AIM OF THE TASK:
Could you reproduce, from the records below, everything from the line with "חיישנים ברכב המשפיעים" down to the line with "אזור טיפול מועדף (663, 1834)", keeping both of those lines and changing nothing?

INFORMATION GIVEN:
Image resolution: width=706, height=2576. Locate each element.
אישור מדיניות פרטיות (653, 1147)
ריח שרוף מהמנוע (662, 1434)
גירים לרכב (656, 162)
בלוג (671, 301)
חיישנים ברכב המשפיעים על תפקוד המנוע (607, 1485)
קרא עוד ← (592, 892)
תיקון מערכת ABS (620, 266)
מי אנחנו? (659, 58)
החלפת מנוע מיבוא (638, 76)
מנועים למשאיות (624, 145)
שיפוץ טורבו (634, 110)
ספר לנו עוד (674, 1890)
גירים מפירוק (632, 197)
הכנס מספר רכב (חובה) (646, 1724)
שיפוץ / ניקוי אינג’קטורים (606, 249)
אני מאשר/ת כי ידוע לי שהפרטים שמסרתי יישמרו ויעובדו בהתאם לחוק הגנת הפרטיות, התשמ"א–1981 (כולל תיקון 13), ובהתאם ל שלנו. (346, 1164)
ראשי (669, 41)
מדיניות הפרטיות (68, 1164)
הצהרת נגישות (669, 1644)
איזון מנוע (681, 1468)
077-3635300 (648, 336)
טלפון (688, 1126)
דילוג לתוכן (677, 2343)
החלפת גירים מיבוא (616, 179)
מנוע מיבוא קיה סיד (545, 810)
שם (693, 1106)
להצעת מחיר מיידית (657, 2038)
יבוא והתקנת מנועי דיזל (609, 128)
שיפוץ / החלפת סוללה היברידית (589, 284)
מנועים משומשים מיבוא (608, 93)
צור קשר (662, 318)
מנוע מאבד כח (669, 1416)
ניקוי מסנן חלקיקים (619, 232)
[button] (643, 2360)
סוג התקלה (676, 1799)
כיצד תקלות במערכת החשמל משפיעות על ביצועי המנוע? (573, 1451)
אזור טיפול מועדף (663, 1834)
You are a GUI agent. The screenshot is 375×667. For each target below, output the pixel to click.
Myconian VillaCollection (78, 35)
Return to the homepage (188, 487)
--
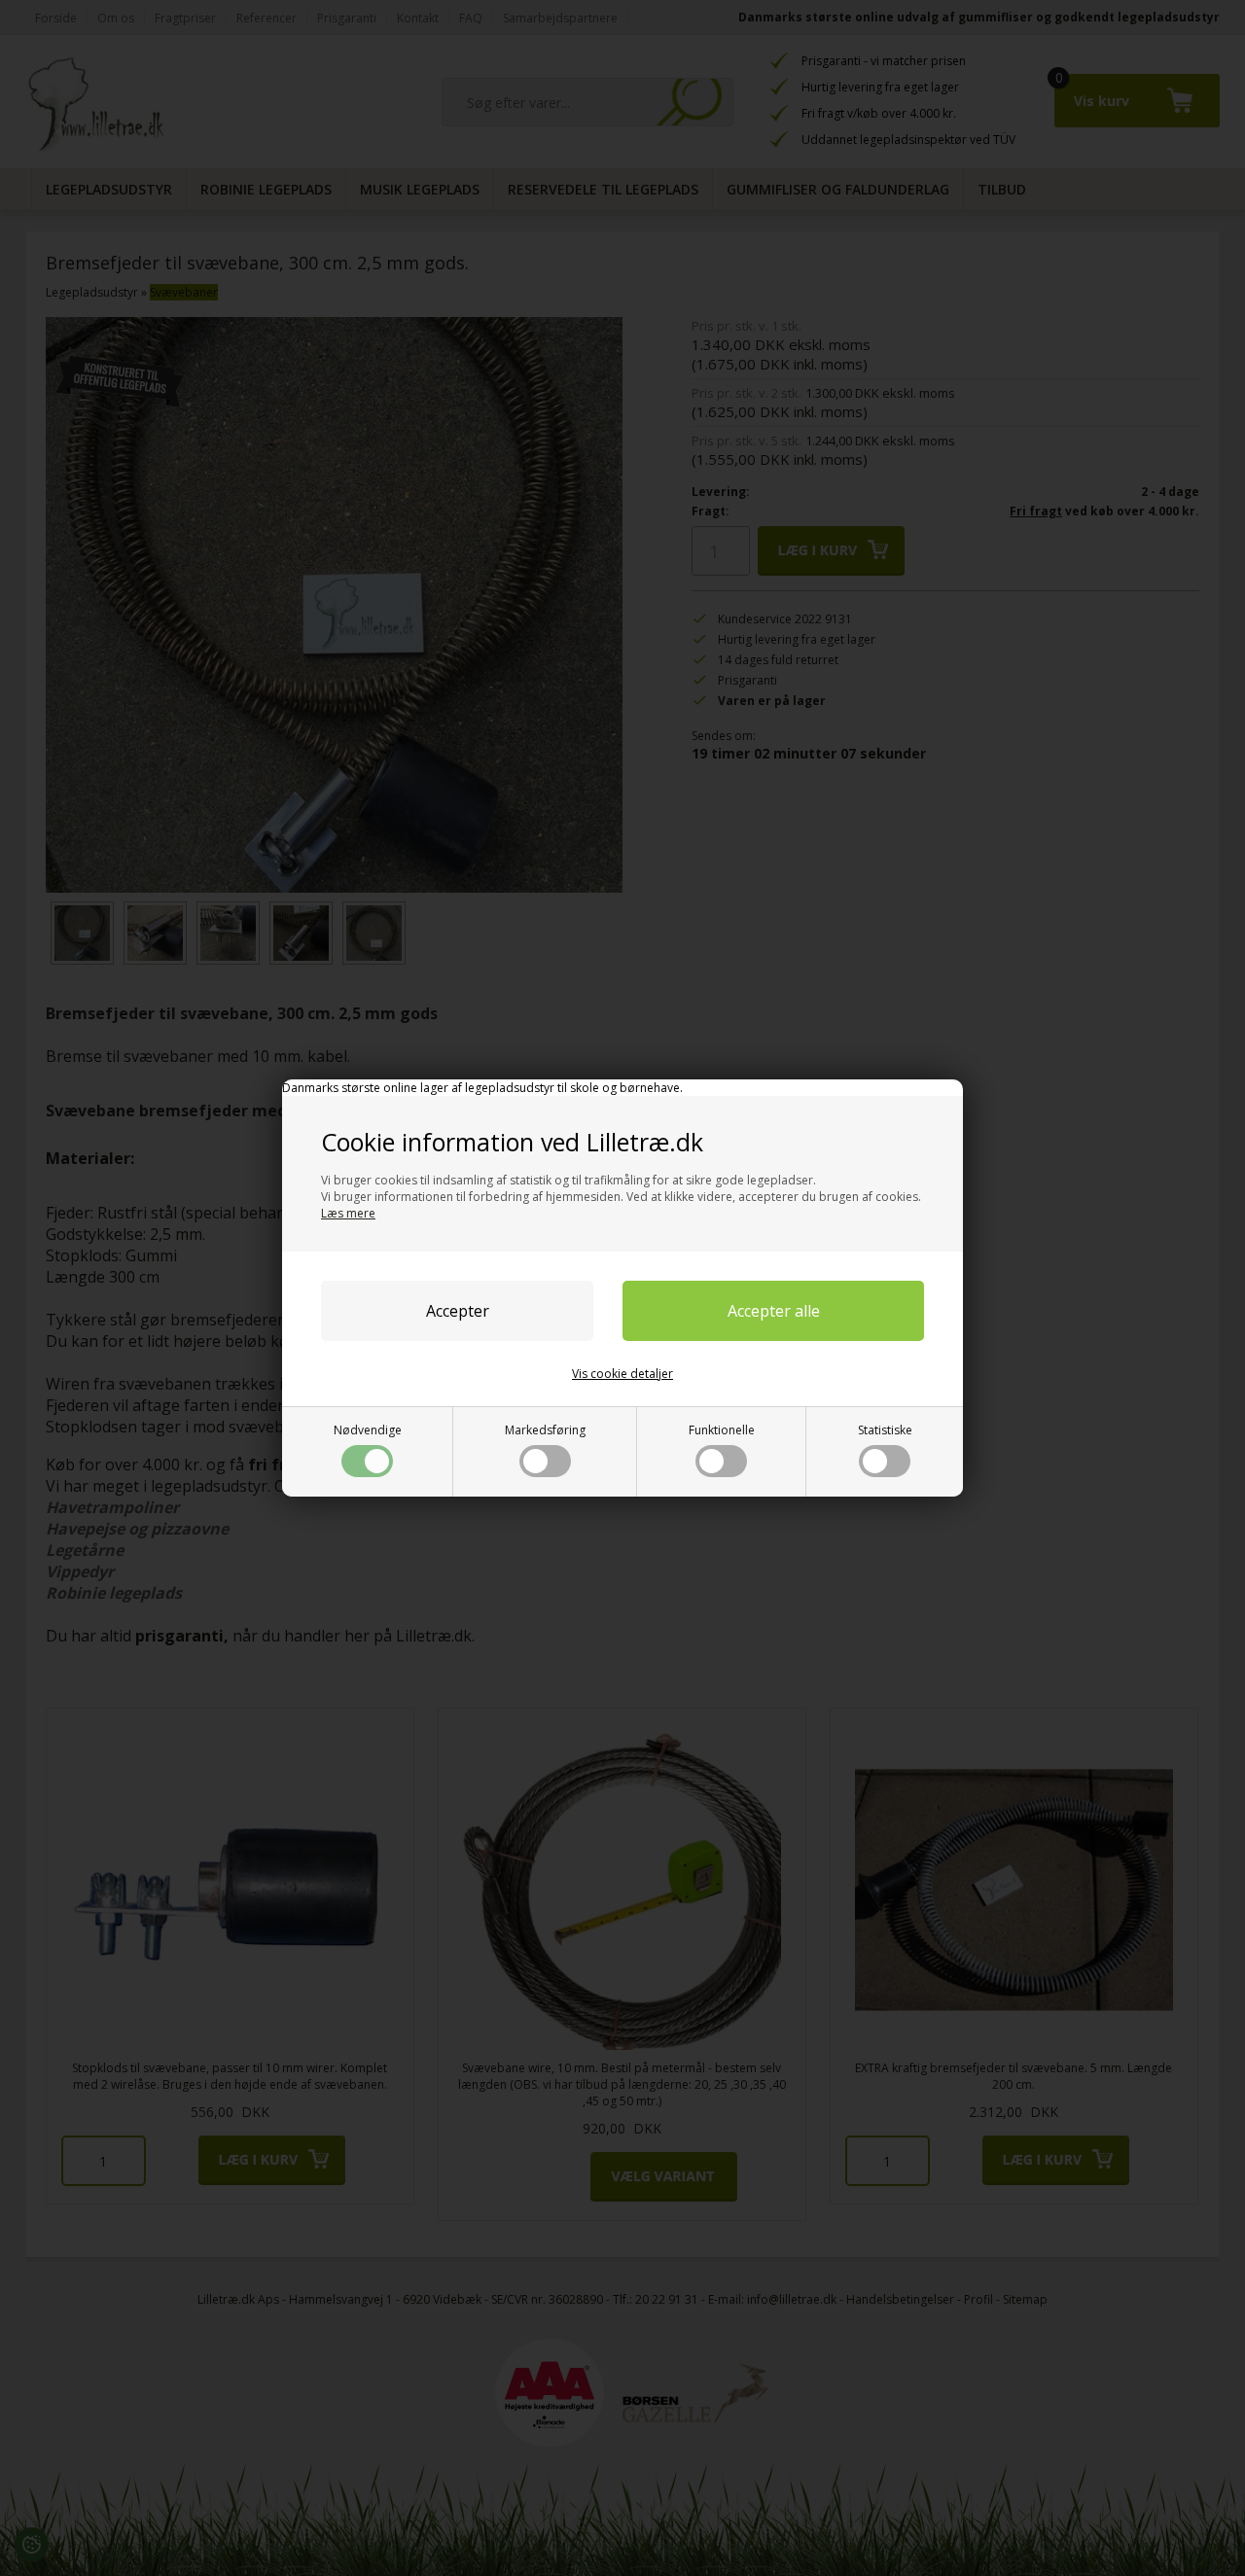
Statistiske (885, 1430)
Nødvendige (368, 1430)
---
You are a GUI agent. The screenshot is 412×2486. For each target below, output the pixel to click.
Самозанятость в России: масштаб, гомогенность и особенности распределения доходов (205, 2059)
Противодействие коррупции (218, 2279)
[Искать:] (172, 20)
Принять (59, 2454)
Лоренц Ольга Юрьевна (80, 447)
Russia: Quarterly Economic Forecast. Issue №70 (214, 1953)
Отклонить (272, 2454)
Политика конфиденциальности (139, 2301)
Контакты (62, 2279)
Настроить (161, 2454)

SOLUTION TO THE PROBLEM:
חיישנים ברכב המשפיעים על תפקוד המנוע (607, 1485)
קרא עוד ← (592, 892)
תיקון מערכת ABS (620, 266)
מי אנחנו? (659, 58)
החלפת מנוע מיבוא (638, 76)
מנועים למשאיות (624, 145)
שיפוץ טורבו (634, 110)
ספר לנו עוד (674, 1890)
גירים מפירוק (632, 197)
הכנס מספר רכב (חובה) (646, 1724)
שיפוץ / ניקוי אינג’קטורים (606, 249)
אני מאשר/ת כי ידוע לי שהפרטים שמסרתי יישמרו ויעובדו בהתאם לחוק הגנת הפרטיות, התשמ"א–1981 (כולל תיקון 13), ובהתאם ל שלנו. (346, 1164)
ראשי (669, 41)
מדיניות הפרטיות (68, 1164)
הצהרת נגישות (669, 1644)
איזון מנוע (681, 1468)
077-3635300 (648, 336)
טלפון (688, 1126)
דילוג לתוכן (677, 2343)
החלפת גירים מיבוא (616, 179)
מנוע מיבוא קיה סיד (545, 810)
שם (693, 1106)
להצעת מחיר מיידית (657, 2038)
יבוא והתקנת מנועי דיזל (609, 128)
שיפוץ / החלפת סוללה היברידית (589, 284)
מנועים משומשים מיבוא (608, 93)
צור קשר (662, 318)
מנוע מאבד כח (669, 1416)
ניקוי מסנן חלקיקים (619, 232)
[button] (643, 2360)
סוג התקלה (676, 1799)
כיצד תקלות במערכת החשמל משפיעות על ביצועי המנוע? (573, 1451)
אזור טיפול מועדף (663, 1834)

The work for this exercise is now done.